Since October of 2014, the Appalachian Wildlife Refuge has been dedicated to the conservation and preservation of wildlife local to Western North Carolina. Composed of passionate volunteers with a genuine desire to help rehabilitate local animals, the Appalachian Wildlife Rescue aims to protect and improve the quality of life of often defenseless wildlife. 

Four years after forming an alliance of volunteers and actively bettering the environment, the AWR was able to officially open their rehabilitation facility in Candler. Appalachian Wildlife Refuge is a nonprofit organization that relies heavily on volunteer action and donations. 

Abbie Stabosz, a senior at UNC Asheville, preparing to graduate this spring with an environmental science degree, concentrating in ecology. She heard about the work being done by the Appalachian Wildlife Refuge through her academic advisor after inquiring about local volunteer opportunities for ecology students, and has been volunteering with the AWR since fall of 2022. 

Stabosz is currently involved in a second internship with the organization. 

“We do lots of husbandry, which includes things like cleaning animal enclosures, doing laundry, making meals and feeding the animals, providing enrichment and sometimes giving medications,” Stabosz said in regards to the typical daily tasks for interns and some volunteers. “We also help a lot with the construction and deconstruction of different types of enclosures.”

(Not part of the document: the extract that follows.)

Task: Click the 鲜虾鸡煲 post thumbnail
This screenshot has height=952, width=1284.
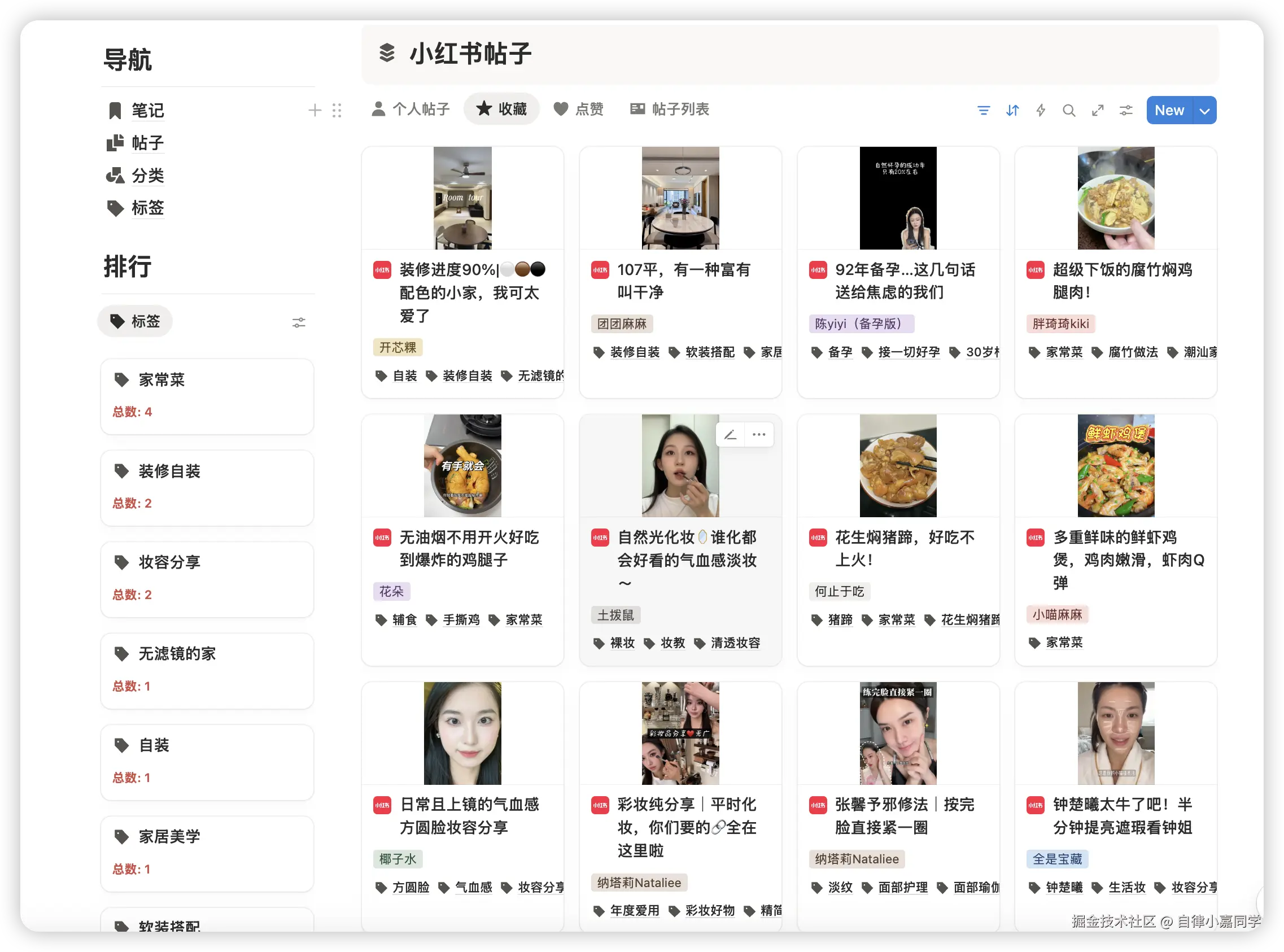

Nancy Vergara is the volunteer program coordinator for the AWR, and is also a licensed wildlife rehabilitator.

“As the volunteer program coordinator, my main task is to get volunteers and interns interested in helping give our patients a chance at life in the wild again, and to help give a voice to our native wildlife,” Vergara said. “It can be by working directly at our facility, or helping with outreach and development.”

Vergara speaks on her personal passion for animals.

“I specialize in Eastern Cottontail Rabbits and work with 250-300 rabbits each year and love it,” Vergara said. “ Not many rehabbers want to work with rabbits due to the multiple challenges, but I truly enjoy working with them.” 

The refuge center is composed of volunteers and interns from a variety of different backgrounds. 

“Most of the interns have been biology or environmental science majors, or are pursuing veterinary medicine,” said Stabosz. “However, the volunteers we get come from all sorts of backgrounds. We have a lot of people who are retired, some who have full time jobs in completely unrelated fields and high school students who are getting a feel for this kind of work.”

The AWR website features direct links to donate to the rehabilitation center’s efforts as well as specific, detailed instructions on what steps to take if you have encountered an orphaned or injured animal. 

“I try to educate people on how to coexist with the wildlife around us and how to enjoy having them on your property,” Vergara said. 

The Appalachian Wildlife Refuge’s website contributors state that donations to the organization are directly administered towards providing life-saving medical care, supplies and food.